In the first case (Joe Hand Promotions v. Plummer) the Defendant pub owner was sued for unlawfully exhibiting UFC 142 without purchasing a commercial exhibition licence. The Defendant failed to respond to the suit and default judgement was obtained. Joe Hand sought maximum statutory damages of $10,000 along with enhanced damages of a further $100,000. The Court found damages in a far more modest range were appropriate given “the small size of the crowd viewing the Program, and the fact that Defendant is not a repeat offender”
The Court awarded statutory damages of $3,000, attorney fees of $3,373 and outright dismissed the claim for enhanced damages.
In the second case (Joe Hand Promotions v. Lorenzana) the Defendant was sued for unlawfully exhibiting UFC 155 in a commercial establishment without paying for commercial licencing fees. Again default judgment was obtained and the Plaintiff sought significant statutory and enhanced damages. In finding total damages of just over $2,000 were more appropriate the Court provided the following reasons:
As to Plaintiff’s request under § 553(c)(3)(B), enhanced damages of no more than $50,000 may be warranted if the court finds “that the violation was committed willfully and for purposes of commercial advantage or private financial gain.” The Ninth Circuit has not set forth controlling factors for the determination of when enhanced damages are appropriate in this context, but various factors specific to this unique line of cases have been considered by district courts. These include the “use of cover charge, increase in food price during programming, presence of advertisement, number of patrons, number of televisions used, and impact of the offender’s conduct on the claimant.” Concepcion, 2011 U.S. Dist. LEXIS 60607, at *10. Enhanced damages have also been awarded when the defendant has violated sections 605 or 553 on previous occasions. See J & J Sports Prods., Inc. v. Paniagua, No. 10-CV-05141-LHK, 2011 U.S. Dist. LEXIS 33940, at *5-6, 2011 WL 996257 (N.D. Cal. Mar 21, 2011).

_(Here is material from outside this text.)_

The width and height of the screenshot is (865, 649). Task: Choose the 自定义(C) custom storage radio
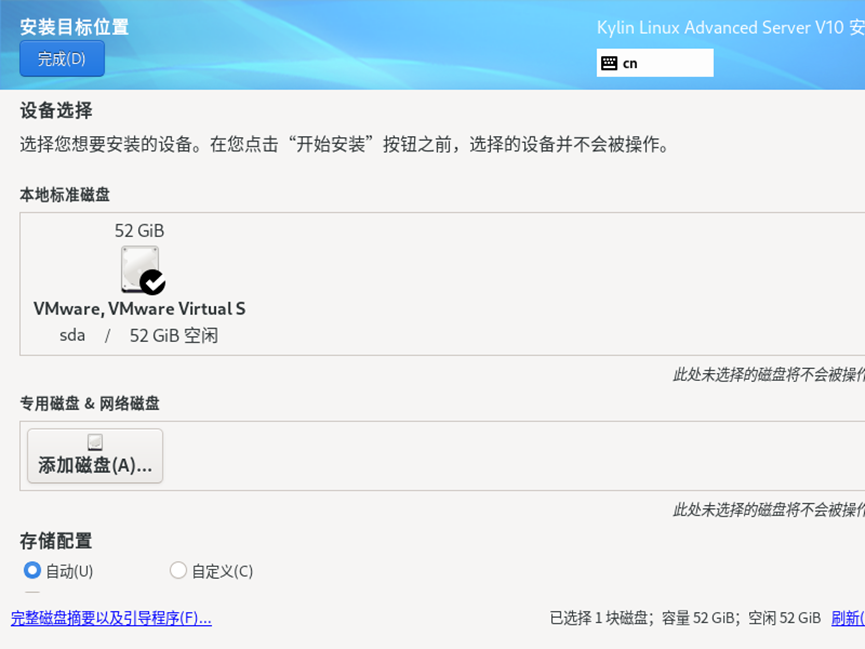[x=179, y=571]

In this case, Defendant did not charge a cover to patrons nor is there any evidence that Defendant increased prices or required food or drink purchases during the Event. The relevant numbers are similarly unimpressive for the purpose of enhanced damages; two television sets displayed the Event to 8 people. None of these facts suggest that commercial or private financial gain was Defendant’s motivation in displaying the Event. In fact, what Tate described is more likely than not just a normal evening at the Castroville Inn.

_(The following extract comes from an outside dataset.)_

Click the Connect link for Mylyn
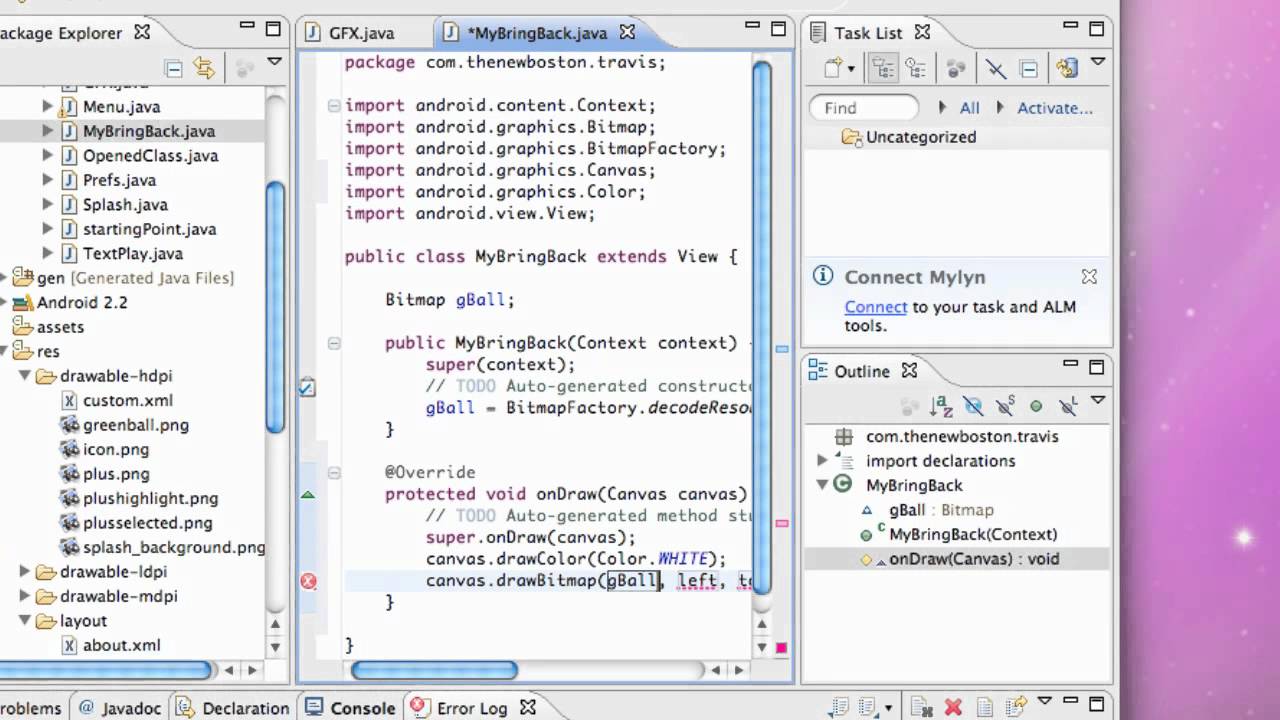The height and width of the screenshot is (720, 1280). click(875, 307)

Plaintiff points out that Defendant was found to have violated § 605 in another action, J & J Sports Productions, Inc. v. Lorenzana, Case No. 5:13-cv-05554 BLF, and provides a supplemental declaration in support of its request for enhanced damages. But while other courts have awarded enhanced damages under similar circumstances, this court is not persuaded that a significant “repeat offender” enhancement is appropriate here. Defendant’s conduct in Plaintiff’s two actions is more accurately described as “simultaneous offense” — the two illegal interceptions occurred in the same month (December, 2012), the two lawsuits were filed in the same month (December, 2013), and Defendant was served with process for both lawsuits on the same date and at the same time (February 10, 2014, at 6:40 p.m.). This is therefore not a case where the same defendant, having been previously notified of impermissible activity, disregards that notice and offends again. Moreover, Defendant’s conduct here had much less impact on Plaintiff than the conduct described in the other case, which involved a well-known boxer and an event displayed to 50 people at the Castroville Inn. Accordingly, the court finds that Plaintiff is entitled to $950 in enhanced damages — the value of the commercial license to air the program. This amount properly accounts for the broadcast’s minimal impact on Plaintiff.